====== Extracted records

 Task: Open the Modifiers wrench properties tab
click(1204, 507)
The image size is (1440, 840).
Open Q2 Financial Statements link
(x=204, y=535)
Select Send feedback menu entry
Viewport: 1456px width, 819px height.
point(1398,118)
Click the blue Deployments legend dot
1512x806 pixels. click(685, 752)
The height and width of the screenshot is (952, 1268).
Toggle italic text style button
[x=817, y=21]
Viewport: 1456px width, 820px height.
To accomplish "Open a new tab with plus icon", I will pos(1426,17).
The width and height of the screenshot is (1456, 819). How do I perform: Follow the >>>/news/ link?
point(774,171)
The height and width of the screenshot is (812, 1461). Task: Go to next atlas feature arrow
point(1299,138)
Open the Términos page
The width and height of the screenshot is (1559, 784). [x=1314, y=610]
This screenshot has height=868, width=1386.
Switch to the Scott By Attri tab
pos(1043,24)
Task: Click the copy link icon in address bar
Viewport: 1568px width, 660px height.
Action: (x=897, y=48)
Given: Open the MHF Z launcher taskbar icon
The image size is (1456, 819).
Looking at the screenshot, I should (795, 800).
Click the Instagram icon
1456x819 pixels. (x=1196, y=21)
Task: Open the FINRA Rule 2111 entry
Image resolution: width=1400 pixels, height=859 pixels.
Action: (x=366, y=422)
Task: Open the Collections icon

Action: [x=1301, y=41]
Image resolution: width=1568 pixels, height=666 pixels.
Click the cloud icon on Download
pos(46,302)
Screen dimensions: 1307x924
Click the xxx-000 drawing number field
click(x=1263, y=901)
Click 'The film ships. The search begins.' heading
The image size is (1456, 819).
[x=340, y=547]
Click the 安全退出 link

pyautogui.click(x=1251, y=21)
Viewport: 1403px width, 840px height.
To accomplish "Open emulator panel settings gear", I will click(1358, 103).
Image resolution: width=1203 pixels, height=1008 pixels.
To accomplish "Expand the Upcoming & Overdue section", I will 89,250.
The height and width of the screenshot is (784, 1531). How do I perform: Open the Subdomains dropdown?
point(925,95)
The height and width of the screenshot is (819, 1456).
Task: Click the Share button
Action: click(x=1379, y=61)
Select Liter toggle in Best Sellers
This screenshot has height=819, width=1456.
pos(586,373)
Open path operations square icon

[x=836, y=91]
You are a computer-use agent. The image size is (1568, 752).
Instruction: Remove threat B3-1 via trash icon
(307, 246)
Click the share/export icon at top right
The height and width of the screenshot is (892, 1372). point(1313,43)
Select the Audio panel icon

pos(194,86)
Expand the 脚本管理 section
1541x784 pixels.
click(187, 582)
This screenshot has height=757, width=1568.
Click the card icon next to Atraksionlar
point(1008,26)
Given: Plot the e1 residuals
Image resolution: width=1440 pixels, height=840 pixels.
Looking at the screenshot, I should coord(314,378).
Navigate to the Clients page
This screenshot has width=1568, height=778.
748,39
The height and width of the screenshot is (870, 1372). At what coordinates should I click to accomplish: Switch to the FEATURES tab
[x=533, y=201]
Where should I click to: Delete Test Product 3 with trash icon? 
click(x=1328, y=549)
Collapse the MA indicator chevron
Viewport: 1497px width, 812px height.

============

# How to complete this task
In the entries above, find lines with "Given" and copy each.

# Result
Given: Open the MHF Z launcher taskbar icon
Given: Plot the e1 residuals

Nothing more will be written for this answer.